Slavoj Žižek ( SLAH-voy ZHEE-zhek; Slovene: [ˈsláːʋɔj ˈʒíːʒək]; born 21 March 1949) is a Slovenian Marxist philosopher, cultural theorist and public intellectual.
He is the international director of the Birkbeck Institute for the Humanities at the University of London, Global Distinguished Professor of German at New York University, professor of philosophy and psychoanalysis at the European Graduate School and senior researcher at the Institute for Sociology and Philosophy at the University of Ljubljana. He primarily works on continental philosophy (particularly Hegelianism, psychoanalysis and Marxism) and political theory, as well as film criticism and theology.
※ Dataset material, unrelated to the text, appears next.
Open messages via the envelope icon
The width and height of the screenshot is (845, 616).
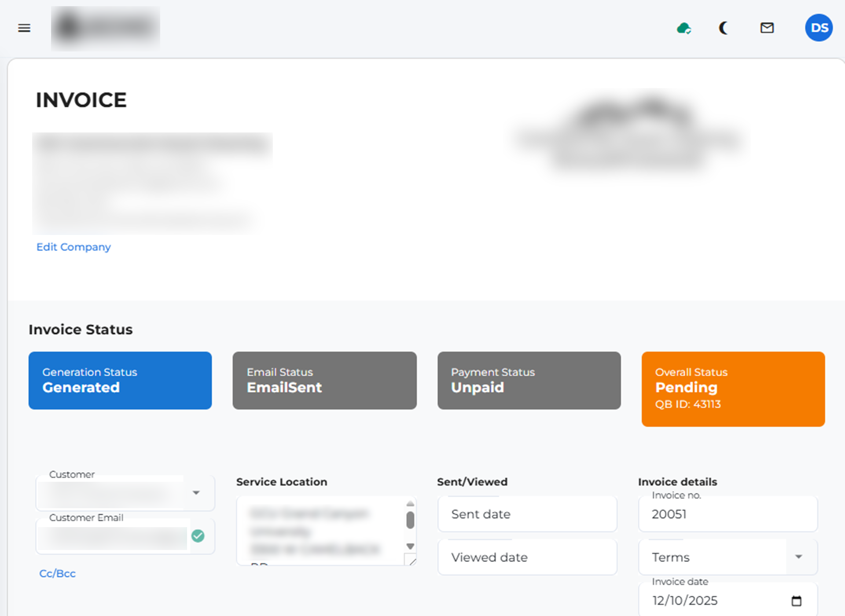[x=767, y=28]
Žižek is the most famous associate of the Ljubljana School of Psychoanalysis, a group of Slovenian academics working on German idealism, Lacanian psychoanalysis, ideology critique, and media criticism. His breakthrough work was 1989's The Sublime Object of Ideology, his first book in English, which was decisive in the introduction of the Ljubljana School's thought to English-speaking audiences. He has written over 50 books in multiple languages and speaks Slovene, Serbo-Croatian, English, German, and French. The idiosyncratic style of his public appearances, frequent magazine op-eds, and academic works, characterised by the use of obscene jokes and pop cultural examples, as well as politically incorrect provocations, have gained him fame, controversy and criticism both in and outside academia.